Viendo la desesperada angustia de la mujer, el hombre la levantó y, acostándose en su lugar, le ordenó que lo montara. Subida a horcajadas sobre él y con las piernas abiertas acuclilladas, ella fue haciendo que la verga la penetrara de manera tan profunda y total que la sintió golpeando más allá del cuello uterino contra el fondo de la matriz. El sufrimiento la elevaba a una nueva dimensión del goce y con los dientes apretados, como poseída de una saña similar a la del hombre, encontraba placer en ese daño, cabalgando con singular violencia e impetuosamente al desmesurado príapo.
Extasiada, subía y bajaba, sintiendo como se destrozaban sus entrañas mientras lágrimas de dicha se deslizaban por sus mejillas y la boca se distendía en una deslumbrante sonrisa de placer. Los pesados senos que se sacudían gelatinosamente fueron atrapados por las manazas del hombre quien, con saña salvaje, clavó las rústicas y duras uñas en los pezones, aumentando aun más el nivel demencial de dolor y gozo, haciendo que de su boca abierta en un grito silente se deslizaran gruesos hilos de baba entre las súplicas de clemencia.
Como si aquello hubiera hecho perder el control de sí mismo al hombre, este salió de debajo de ella y colocándose detrás, la penetró brutalmente por el sexo. Con una especie de afán destructivo, hundía el falo y volviéndolo a sacar totalmente, esperaba a que los esfínteres de la dilatada vagina volvieran a contraerse para volverla a penetrar y así, una y otra vez, durante tanto rato que Viviana perdió la noción del tiempo que llevaba el coito bestial. El bramido del hombre semejaba al de un toro sirviendo a una vaca y los gemidos de ella no le iban en zaga.
Una sensación de encontradas emociones la invadía, hallando incomprensible esa dualidad que la desorientaba; por un lado estaba profundamente arrepentida de su irrazonable y descabellada actitud de entrega prostibularia y por el otro, y a pesar de la violación bestial, no podía evitar el disfrutar con todos sus sentidos de los actos del hombre, vaciándose en incontables orgasmos múltiples como nunca había experimentado con Alejandro.

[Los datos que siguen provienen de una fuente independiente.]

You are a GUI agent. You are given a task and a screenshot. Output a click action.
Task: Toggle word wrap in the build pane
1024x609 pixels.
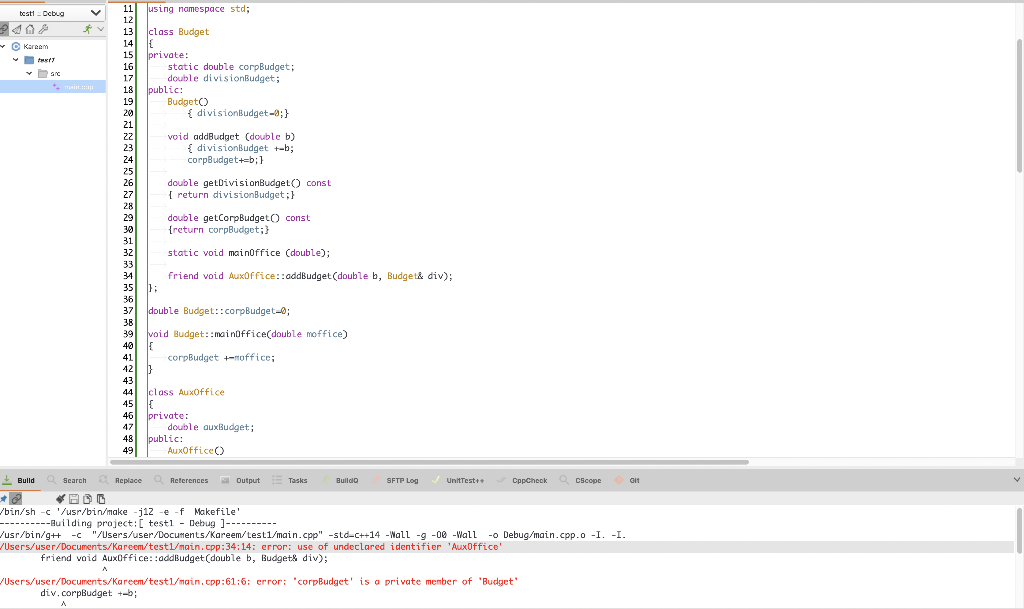(x=15, y=498)
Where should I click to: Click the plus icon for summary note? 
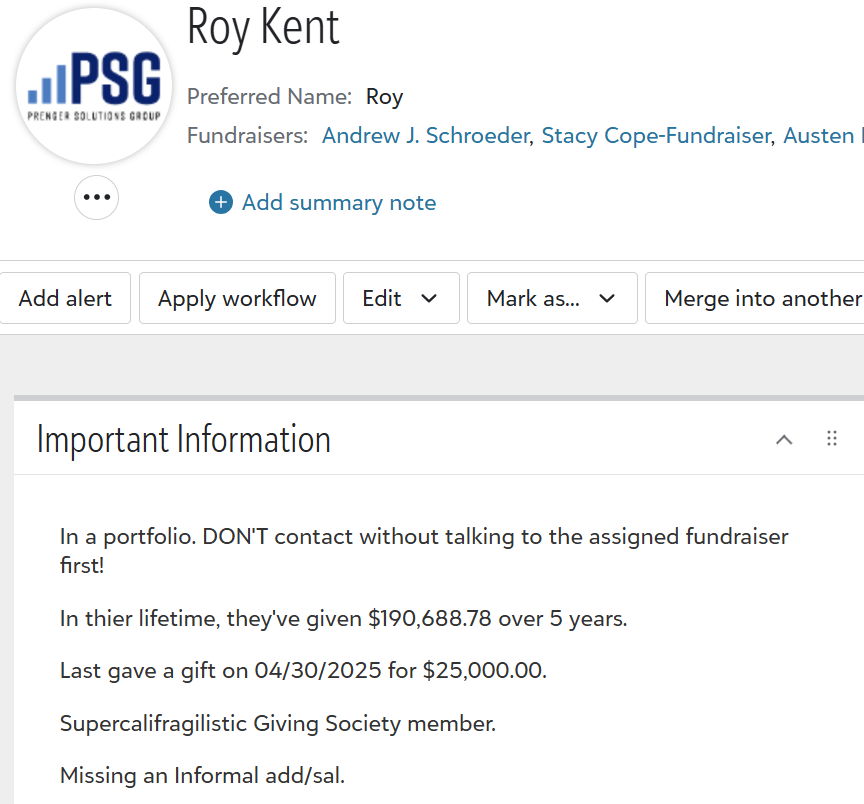220,203
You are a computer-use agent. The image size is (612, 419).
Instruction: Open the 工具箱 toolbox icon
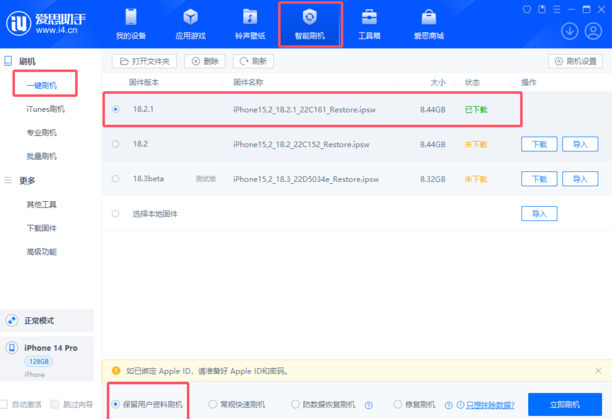click(x=369, y=24)
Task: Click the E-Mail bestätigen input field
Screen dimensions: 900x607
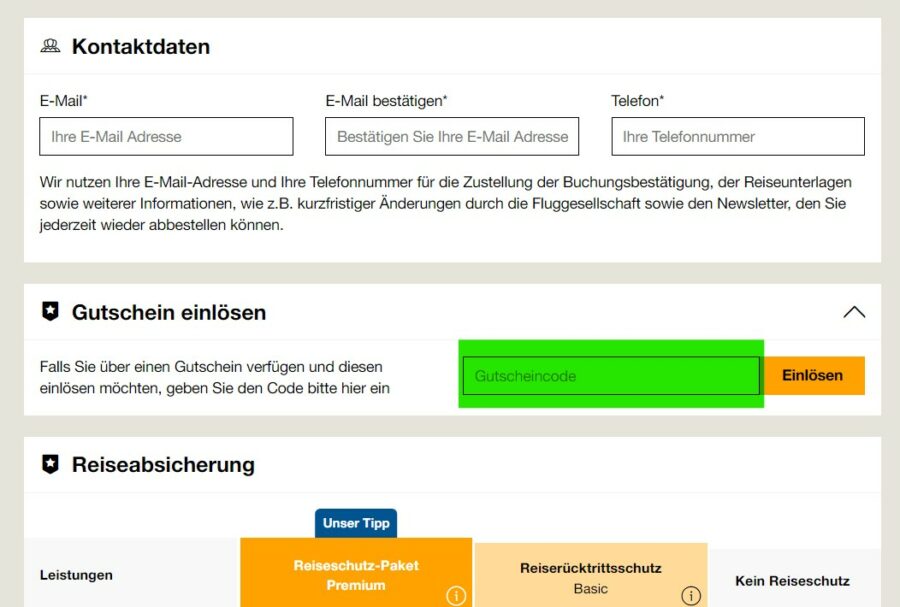Action: tap(451, 136)
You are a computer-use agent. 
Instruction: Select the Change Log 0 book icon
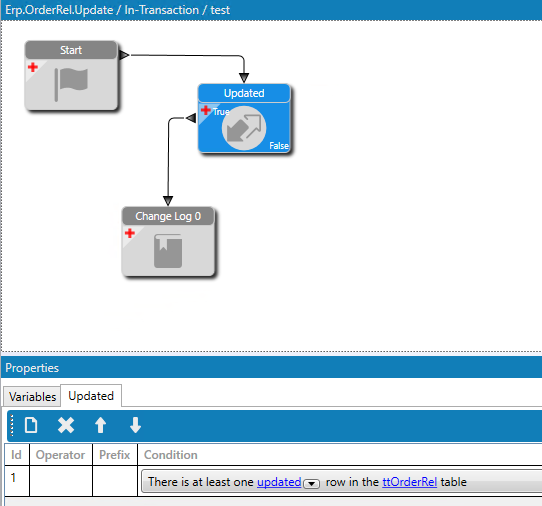168,251
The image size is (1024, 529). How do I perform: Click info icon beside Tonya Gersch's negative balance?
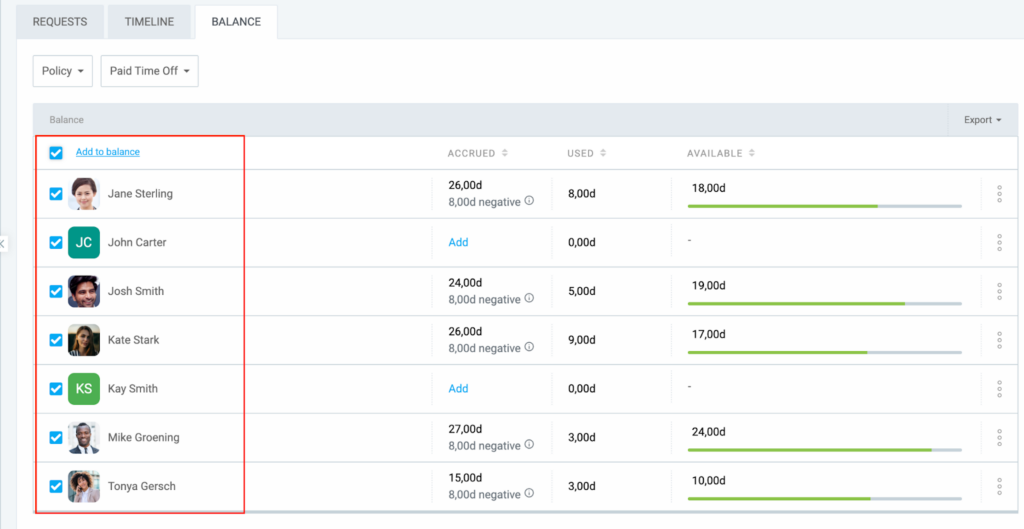[529, 494]
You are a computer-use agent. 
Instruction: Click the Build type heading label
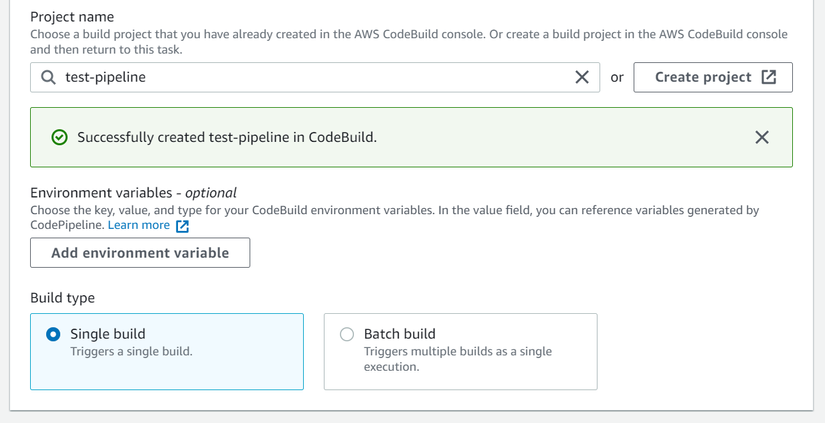(x=62, y=298)
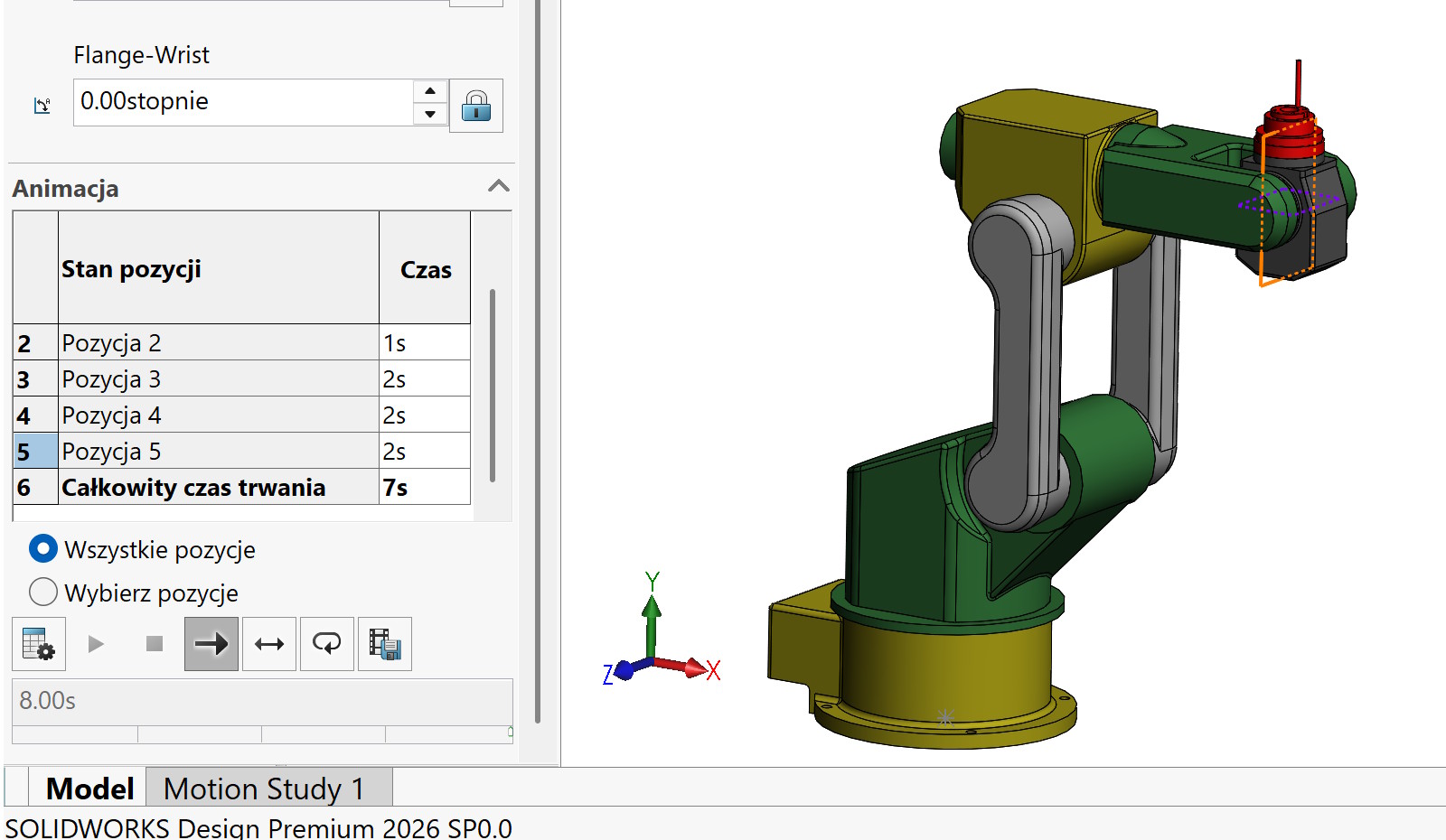
Task: Collapse the Animacja section
Action: coord(498,187)
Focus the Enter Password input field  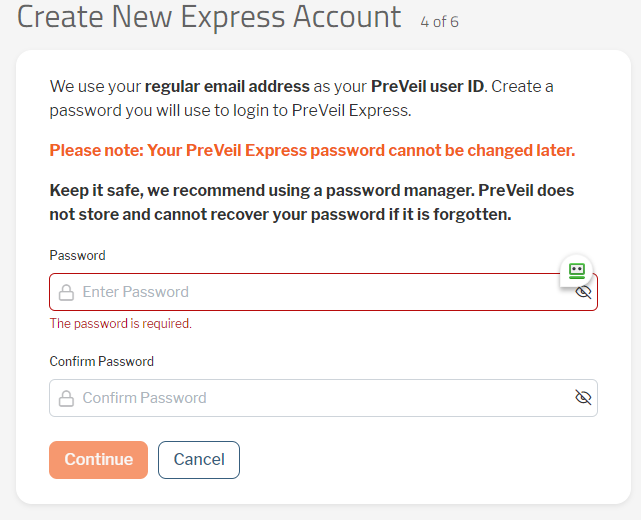tap(323, 292)
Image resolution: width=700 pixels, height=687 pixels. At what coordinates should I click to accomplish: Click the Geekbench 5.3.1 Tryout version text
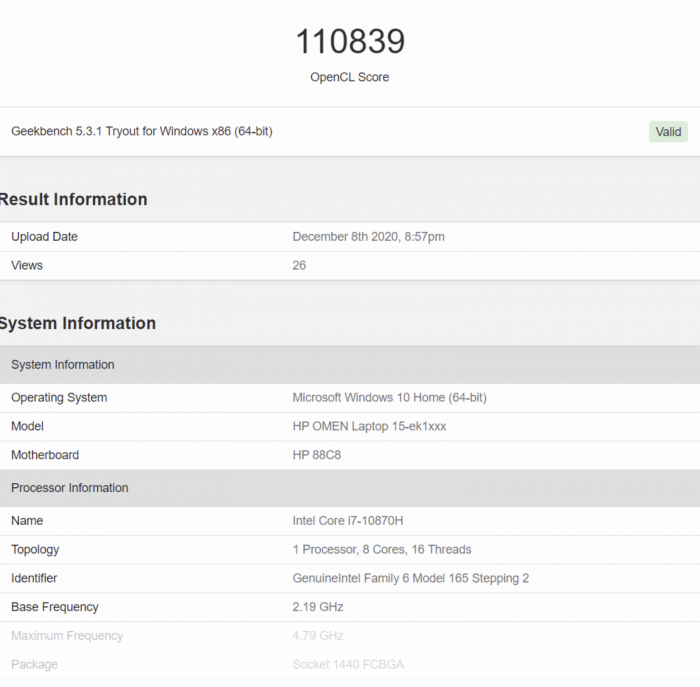pos(141,132)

Apoyada en rodillas y codos, balanceaba su cuerpo para acompasar los embates del hombre, sintiendo por enésima vez el fluir caldoso de sus jugos y cuando el chorro espermático golpeó en sus entrañas, creyó que saciado su apetito aquel la dejaría en paz pero, lejos de estar satisfecho, el hombre embocó la cabeza del falo contra el ano y la penetró con todo su peso.
Al sentir como su ano, virgen de sexo, era invadido, una oleada de dolor se manifestó en una espada flamígera que la hendía dejándola sin aliento, escarbando en su cerebro con indescriptible sufrimiento y expandiéndose en una luz cegadora, luminosamente blanca. Abriendo las compuertas del rencor acumulado por la brutal agresión, dejó escapar el espantoso y estridente grito larvado, largamente contenido. De manera inconsciente, una de sus manos se aferró alrededor del cuello de una botella rota y, tratando de desembarazarse del hombre, se dio vuelta repentinamente para que los cortantes bordes, como una filosa daga, lo degollaran.